During that period, the US conducted most nuclear tests in its Nevada test site, but more giant bombs were tested in the Pacific. The US detonated at least 67 powerful nuclear bombs on and above the Marshall Islands. The Soviet Union conducted more than 450 nuclear tests in the Semipalatinsk region of Kazakhstan.
Severe impacts on public health
Soon there was a realisation that the nuclear tests’ may result in terrible environmental and health impacts, particularly on the people in the test areas.
As one of the Chatham House reports sums up, “Nuclear weapons tests have had severe impacts on public health and the environment, also affecting cultural heritage, food security, water security, indigenous peoples and local communities, and creating long-term problems such as land confiscation and population displacement.”
Despite clear evidence of damages caused by nuclear tests, there was an initial reluctance by two nuclear superpowers and other nuclear weapon states to ban nuclear weapon tests. But that reluctance somewhat disappeared with the Cuban missile crisis in 1962.
The narrow escape from an imminent nuclear catastrophe led nuclear weapon countries to agree to sign the Partial Test Ban Treaty (PTBT) in 1963, which brought a total global ban on nuclear explosions in the atmosphere, outer space, and underwater. The PTBT had only left the possibility for the countries to carry out underground tests.
Preventing spread of nuclear weapons
In 1996, finally, countries signed the Comprehensive Nuclear Test-Ban treaty (CTBT) in extending the scope of PTBT. However, the CTBT is yet to enter into force due to non-ratification by several powers. Though the CTBT is not ratified, the five permanent Security Council members have stopped their nuclear tests. In the last 26 years, only a handful of nuclear tests have taken place in South Asia and the Korean peninsula.
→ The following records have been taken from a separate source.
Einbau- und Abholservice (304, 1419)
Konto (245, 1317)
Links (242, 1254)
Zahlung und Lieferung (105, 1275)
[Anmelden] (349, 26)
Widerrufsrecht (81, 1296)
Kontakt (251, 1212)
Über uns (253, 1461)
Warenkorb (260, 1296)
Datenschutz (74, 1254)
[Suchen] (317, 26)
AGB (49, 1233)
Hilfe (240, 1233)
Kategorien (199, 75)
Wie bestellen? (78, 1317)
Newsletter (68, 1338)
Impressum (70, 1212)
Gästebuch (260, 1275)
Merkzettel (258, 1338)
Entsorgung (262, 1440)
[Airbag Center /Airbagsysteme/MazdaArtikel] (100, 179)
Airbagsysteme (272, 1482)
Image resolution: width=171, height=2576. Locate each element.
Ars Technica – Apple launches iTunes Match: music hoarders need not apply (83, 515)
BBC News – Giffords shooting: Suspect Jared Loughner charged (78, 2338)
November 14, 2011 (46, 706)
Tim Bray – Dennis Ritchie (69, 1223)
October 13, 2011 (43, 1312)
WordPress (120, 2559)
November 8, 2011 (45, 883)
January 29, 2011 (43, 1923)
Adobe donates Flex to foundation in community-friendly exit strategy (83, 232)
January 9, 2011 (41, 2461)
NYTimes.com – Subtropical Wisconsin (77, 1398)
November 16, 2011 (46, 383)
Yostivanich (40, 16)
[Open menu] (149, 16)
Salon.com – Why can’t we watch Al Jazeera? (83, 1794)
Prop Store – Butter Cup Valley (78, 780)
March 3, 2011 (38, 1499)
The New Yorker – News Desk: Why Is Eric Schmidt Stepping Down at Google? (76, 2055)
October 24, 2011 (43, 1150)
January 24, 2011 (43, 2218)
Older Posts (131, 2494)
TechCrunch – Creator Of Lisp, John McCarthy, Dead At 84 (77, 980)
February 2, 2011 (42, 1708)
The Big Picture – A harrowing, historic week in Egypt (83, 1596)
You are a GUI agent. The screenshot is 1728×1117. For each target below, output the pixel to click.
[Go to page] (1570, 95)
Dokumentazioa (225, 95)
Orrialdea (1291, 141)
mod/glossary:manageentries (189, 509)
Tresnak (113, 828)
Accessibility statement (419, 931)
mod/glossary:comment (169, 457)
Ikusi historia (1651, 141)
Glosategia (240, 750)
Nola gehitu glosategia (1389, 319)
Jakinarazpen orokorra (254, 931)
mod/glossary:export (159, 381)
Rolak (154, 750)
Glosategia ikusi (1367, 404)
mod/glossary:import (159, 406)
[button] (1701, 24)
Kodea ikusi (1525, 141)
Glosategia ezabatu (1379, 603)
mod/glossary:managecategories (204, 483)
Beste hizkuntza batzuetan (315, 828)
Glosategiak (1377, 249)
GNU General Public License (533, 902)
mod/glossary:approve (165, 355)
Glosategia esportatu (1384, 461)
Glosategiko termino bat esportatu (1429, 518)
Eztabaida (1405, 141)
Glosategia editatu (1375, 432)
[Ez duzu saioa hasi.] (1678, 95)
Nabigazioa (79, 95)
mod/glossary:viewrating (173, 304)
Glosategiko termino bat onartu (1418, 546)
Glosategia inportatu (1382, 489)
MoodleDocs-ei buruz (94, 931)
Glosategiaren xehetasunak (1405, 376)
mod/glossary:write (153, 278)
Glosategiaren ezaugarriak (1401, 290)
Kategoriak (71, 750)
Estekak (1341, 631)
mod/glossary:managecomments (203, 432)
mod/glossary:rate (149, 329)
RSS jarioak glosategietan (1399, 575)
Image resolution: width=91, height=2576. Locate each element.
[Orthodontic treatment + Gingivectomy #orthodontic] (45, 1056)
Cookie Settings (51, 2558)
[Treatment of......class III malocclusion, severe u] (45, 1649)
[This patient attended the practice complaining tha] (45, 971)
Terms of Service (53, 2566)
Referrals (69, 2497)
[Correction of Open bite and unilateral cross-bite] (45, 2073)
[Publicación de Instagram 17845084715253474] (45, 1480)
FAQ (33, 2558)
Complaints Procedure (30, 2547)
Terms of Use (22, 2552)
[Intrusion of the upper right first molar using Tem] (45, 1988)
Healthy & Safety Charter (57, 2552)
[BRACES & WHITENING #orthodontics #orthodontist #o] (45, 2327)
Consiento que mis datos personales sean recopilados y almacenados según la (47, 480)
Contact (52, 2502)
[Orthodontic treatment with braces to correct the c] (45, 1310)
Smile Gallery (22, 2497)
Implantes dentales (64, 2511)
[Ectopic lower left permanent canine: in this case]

The post-Cuban crisis period also led to the signing of the Treaty on the Non-Proliferation of Nuclear Weapons, commonly called as Nuclear Non-Proliferation Treaty (NPT), in 1968 to prevent the spread of nuclear weapons and weapons technology. NPT became effective in 1970, and it includes all five members of the Security Council.
There has been a growing global voice against nuclear weapons in recent years. The Treaty on the prohibition of Nuclear Weapons (TPNW), or the Weapon Ban Treaty, was adopted in 2017 and entered into force in 2021. However, none of the declared nuclear weapon countries and undeclared ones have joined this Treaty.
The kind of urgency and interest the nuclear superpowers had shown in the immediate aftermath of the Cuban Crisis to find ways and means to limit the possibility of a nuclear war, either intentional or accidental, has disappeared in recent decades.
The Crisis in Ukraine provides another opportunity for the nuclear superpowers to engage in dialogue and better understand each other’s security concerns. They should stop sabre-rattling and inflammatory rhetoric as soon as possible and commit at least to no-first-use of nuclear weapons.
Hopefully, the crisis will convey a clear message to the world that possessing nuclear weapons is not a security provider but only an instrument of extortion.